I have Linq-to-SQL code that works with a many-to-many relationship, but note that the relationship itself has its own set of attributes (in this case, Products are in Many Categories, and each product-in-category relation has its own SortOrder attribute).
I have a Linq-to-SQL block that returns matching Products with Category membership information.

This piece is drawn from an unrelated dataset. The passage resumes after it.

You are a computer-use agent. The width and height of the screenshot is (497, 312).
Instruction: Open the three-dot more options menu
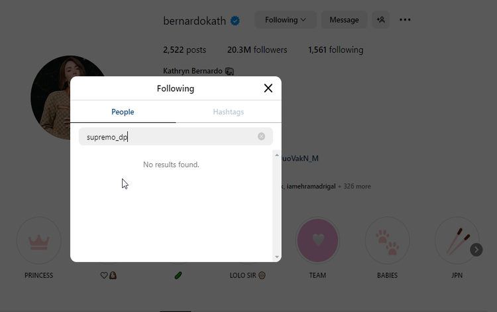(x=405, y=20)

When I execute the code it generates optimised T-SQL code like so:
exec sp_executesql N'SELECT [t0].[ProductId], [t0].[Name], [t1].[ProductId] AS [ProductId2], [t1].[CategoryId], [t1].[SortOrder] AS [SortOrder2], [t2].[CategoryId] AS [CategoryId2], [t2].[Name] AS [Name2] (
SELECT COUNT(*)
FROM [dbo].[ProductsInCategories] AS [t3]
INNER JOIN [dbo].[Categories] AS [t4] ON [t4].[CategoryId] = [t3].[CategoryId]
WHERE [t3].[ProductId] = [t0].[ProductId]
) AS [value]
FROM [dbo].[Products] AS [t0]
LEFT OUTER JOIN ([dbo].[ProductsInCategories] AS [t1]
INNER JOIN [dbo].[Categories] AS [t2] ON [t2].[CategoryId] = [t1].[CategoryId]) ON [t1].[ProductId] = [t0].[ProductId]
WHERE (([t0].[OwnerId]) = #p0) AND ([t0].[Visible] = 1)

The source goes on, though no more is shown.